O primeiro “Os Estranhos” lançado em 2008, é um filme de qualidade questionável, mas que conseguiu fisgar o público com alguns de seus méritos, afinal, aquela foi uma das épocas mais difíceis para o gênero terror e, em especial, tratando-se de slasher, até hoje ainda observamos uma carência gritante.

Como reflexo desse sucesso, os fãs clamavam por uma continuação e ela finalmente chegou, mas em um filme que persiste nos erros de seu antecessor e ainda consegue acrescentar outros problemas.

Crítica: Os Estranhos 2

Na história, o casal Cindy (Christina Hendricks) e Mike (Martin Henderson) sai em uma viagem com os filhos Kinsey (Bailee Madison) e Luke (Lewis Pullman). Antes de chegarem ao destino, optam por passar a primeira noite em um acampamento de trailers administrado pelo tio de Cindy. No local, que parece deserto, encontram um bilhete do tio com instruções para se instalarem. Mas, após uma batida na porta do trailer, a noite deles torna-se um pesadelo e a família passa a ser perseguida por assassinos mascarados e impiedosos.

Se um dos principais problemas do original eram os seus protagonistas rasos e com atitudes estúpidas, semelhante aos slashers genéricos dos anos 80, aqui na sequência batizada de “caçada noturna”, pouca coisa muda. Na verdade, troca-se o casal por uma família tradicional com dois filhos e, assim como antes, o terror se espalha sem muita criatividade.

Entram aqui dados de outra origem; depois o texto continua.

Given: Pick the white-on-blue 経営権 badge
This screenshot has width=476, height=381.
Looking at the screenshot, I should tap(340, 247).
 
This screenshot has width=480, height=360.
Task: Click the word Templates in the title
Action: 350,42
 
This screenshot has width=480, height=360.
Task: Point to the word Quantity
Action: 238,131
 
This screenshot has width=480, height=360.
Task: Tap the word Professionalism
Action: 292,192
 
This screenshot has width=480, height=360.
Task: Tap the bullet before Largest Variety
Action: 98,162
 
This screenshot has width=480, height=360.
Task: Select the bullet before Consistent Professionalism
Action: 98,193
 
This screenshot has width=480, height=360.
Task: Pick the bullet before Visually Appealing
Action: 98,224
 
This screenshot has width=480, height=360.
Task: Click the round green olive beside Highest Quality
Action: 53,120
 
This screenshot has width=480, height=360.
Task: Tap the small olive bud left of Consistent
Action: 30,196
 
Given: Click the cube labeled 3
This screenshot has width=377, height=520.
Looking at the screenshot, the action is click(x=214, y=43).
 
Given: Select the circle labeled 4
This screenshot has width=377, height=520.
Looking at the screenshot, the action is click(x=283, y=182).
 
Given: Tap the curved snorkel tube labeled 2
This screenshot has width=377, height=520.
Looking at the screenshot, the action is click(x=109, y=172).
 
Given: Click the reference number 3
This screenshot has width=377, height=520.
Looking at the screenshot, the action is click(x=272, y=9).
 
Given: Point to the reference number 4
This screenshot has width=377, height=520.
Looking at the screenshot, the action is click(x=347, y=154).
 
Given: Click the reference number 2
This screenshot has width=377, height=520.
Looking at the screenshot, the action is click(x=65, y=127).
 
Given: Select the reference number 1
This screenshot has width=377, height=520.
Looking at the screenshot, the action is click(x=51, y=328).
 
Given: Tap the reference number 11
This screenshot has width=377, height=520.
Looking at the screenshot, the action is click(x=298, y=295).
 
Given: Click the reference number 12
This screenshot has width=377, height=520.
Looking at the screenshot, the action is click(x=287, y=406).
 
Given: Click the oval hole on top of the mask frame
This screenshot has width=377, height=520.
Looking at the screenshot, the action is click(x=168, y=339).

O grupo de assassinos é, aparentemente o mesmo – no primeiro filme não é mostrado as identidades por trás das máscaras – e, basta uma jovem magra de 1,60m entrar em um trailer com uma pequena faca, que as duas mulheres presentes recorrem à gritos e frases ridículas como “Nos deixe em paz!”. Ora! As vítimas de Jason Voorhees em “Sexta-feira 13”, ao menos estavam diante de uma criatura enorme, com uma faca colossal e uma aparência horrenda e mesmo assim, ainda que de forma não muito inteligente, tentavam se defender. Enquanto que nessa franquia todos parecem se render na primeira oportunidade.

Felizmente, na reta final, o problema mencionado acima é resolvido e acompanhamos uma ou duas boas cenas, com trilhas sonoras clássicas e uma direção de arte bem inspiradas em homenagear os grandes filmes do terror oitentista.

O elenco é fraco e está sob uma direção preguiçosa, portanto é difícil se surpreender com qualquer interpretação até mesmo vindo de Christina Hendricks. Porém, as atuações medíocres tornam-se o menor dos problemas dessa sequência, afinal o roteiro tem problemas suficientes para concentrar a sua atenção.

Crítica: Os Estranhos 2

Até mesmo a direção de fotografia parece perdida diante dessa história sem substância. Planos abertos que contemplam o cenário caricato são vistos com frequência e, em uma tentativa de tornar o longa visualmente mais dinâmico, a edição insiste em diversos closes artificiais nos personagens, resultando em uma estética mais próxima de um vídeo do youtuber aleatório, do que qualquer obra de terror.

Em um cenário semelhante à franquia “Sexta-feira 13”, uma cena final idêntica ao clássico “O Massacre da Serra Elétrica” e uma excelente trilha sonora de época, fica claro que a intenção do diretor Johannes Roberts (“Medo Profundo”) era homenagear clássicos do slasher. Mas infelizmente ele nos faz lembrar não dos originais, mas sim de suas sequências de qualidade horrenda e feitas apenas para angariar lucro em cima dos fãs.

“Os Estranhos 2 – Caçada Noturna” não se justifica enquanto uma continuação e parece ter sido feito apenas em uma tentativa pífia de reviver o sucesso de seu antecessor, mas ao invés de aprender com os erros do passado ele apenas leva tudo para um patamar ainda mais baixo. No final das contas, o filme conta com duas boas cenas em seu desfecho, mas que não são suficientes para cobrir as incoerências da história.